Sur les routes nationales, il ne reste que des marchands sur les trottoirs qui osent espérer une dernière vente, des tap-tap qui transportent des passagers qui font tout pour rentrer chez eux et des voitures privées qui sillonnent les supermarchés afin de s’approvisionner au cas où une pénurie en produits de première nécessité se ferait sentir. Dans des endroits où l’embouteillage était monnaie courante, la circulation arbore une fluidité étonnante. Les citoyens cherchent à prendre des dispositions en prélude à l’arrivée d’un éventuel cataclysme ce 7 février 2021.
Dans les transports publics, le débat sur le contexte sociopolitique du pays est sur le bout des lèvres. A chaque 40 mètres dans les rues de Port-au-Prince, des gens se mettent à 4 ou à 5 pour discuter sur le mandat présidentiel et faire valoir leur point de vue sur le fameux article 134-2 de la constitution de 1987 amendée. Dans d’autres lieux, on constate des riverains au visage angoissé, on entend aussitôt déjà des disputes sonores, des vociférations, certains se préparent même à boucler leur territoire à l’image du dernier épisode de « Pays lock ».
Les supermarchés remplis
Dans les supermarchés, des files d’attente à la caisse et des chariots contenant des bouteilles d’eau, des produits alimentaires et des papiers de toilette ont été observés ce samedi 6 février 2021. Des haïtiens semblent vouloir faire des stocks à l’aube du 7 février 2021, date à laquelle le président de la république devrait délaisser le pouvoir, selon la majorité des secteurs clés de la population.

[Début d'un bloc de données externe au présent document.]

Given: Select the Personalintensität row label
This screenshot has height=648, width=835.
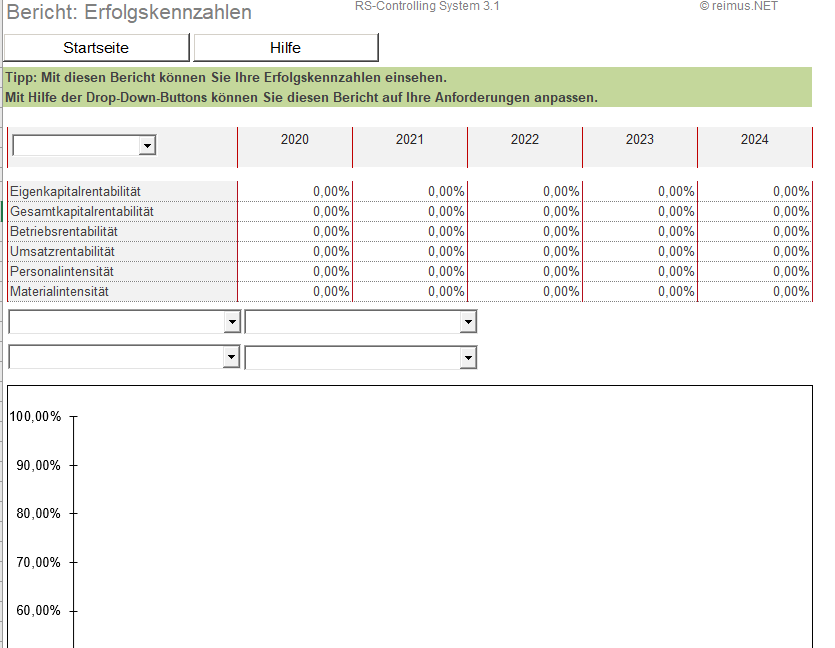Looking at the screenshot, I should click(x=62, y=271).
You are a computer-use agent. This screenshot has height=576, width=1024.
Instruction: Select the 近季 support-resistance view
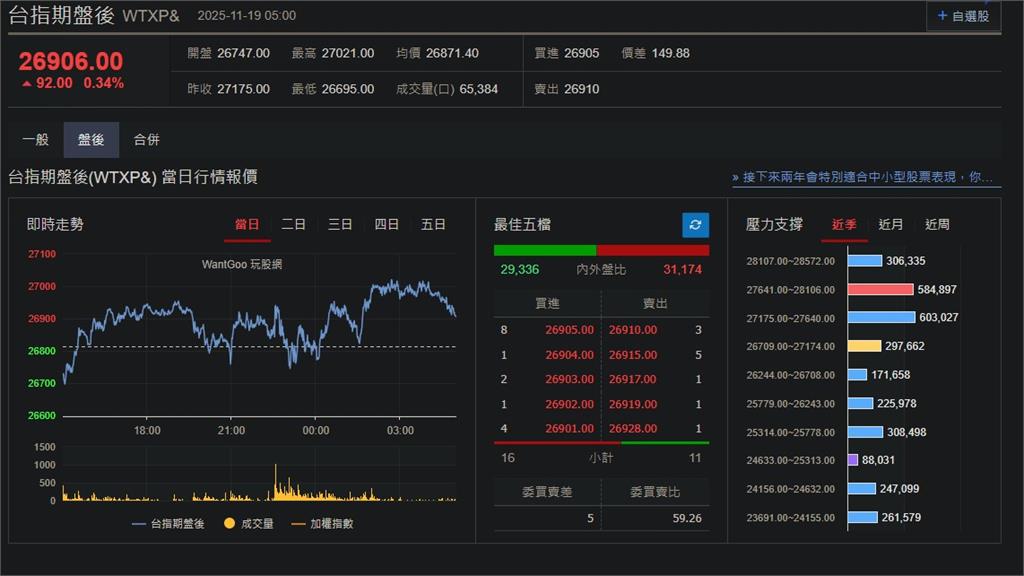[x=844, y=224]
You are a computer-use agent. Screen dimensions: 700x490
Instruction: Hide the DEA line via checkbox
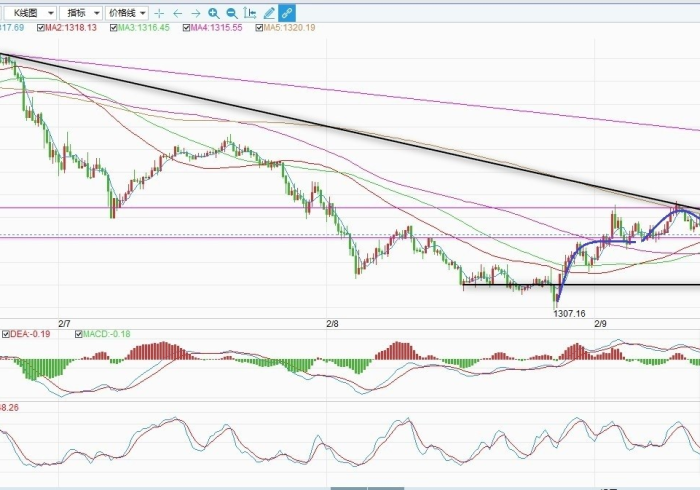point(4,333)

« Il y a vraiment beaucoup de monde comparé à d'habitude à cette heure-ci, j’avais du mal à circuler avec mon chariot », raconte un trentenaire passé au supermarché pour sa pause déjeuner. « Le temps d'attente en caisse est un peu plus long et j'ai constaté de nombreux chariots avec des produits de première nécessité », a constaté un autre citoyen.
Frayeur même dans l’administration publique
La peur se dissémine même dans l’administration publique. Certains fonctionnaires redoutent un lundi 8 février 2021 au cours duquel ils pourront venir travailler sans frayeur et sans inquiétude. D’autres ont même pris la décision de faire du télétravail par rapport à ce jour qui, selon eux, ne présage rien de bon.
« Lors du dernier « Pays Lock », les signaux avant-gardistes étaient de la sorte. On a dû utiliser des smartphones et des ordinateurs afin de travailler à distance car que l’on veuille ou non l'État est permanent », a confié Cherizard.
Spectre d’ un nouveau « Pays lock »
La radiographie de la région métropolitaine et de ses environs montre présage un nouveau « Pays lòk ». Les histoires précédentes montrent que tout a commencé de façon similaire à ce qui est constaté actuellement dans les rues. Ce samedi, on a remarqué les prémices de ce phénomène et le passage des policiers « Fantom 509 » hier dans les rues de Port-au-Prince ne fait que mentionner qu’ils sont là aussi dans cette bataille pour « le respect scrupuleux des prescrits de la constitution, lié au départ sans condition du président de la république Jovenel Moïse », tel que l’exigent l’opposition et la majorité des secteurs de la société civile.
Au regard de cette atmosphère de peur, les prochains jours s’annoncent sombres Haïti. Les risques de violences sont palpables dans un pays où la population est déjà meurtrie par la pauvreté. Est-il trop tard d’éviter ou de limiter les dégâts.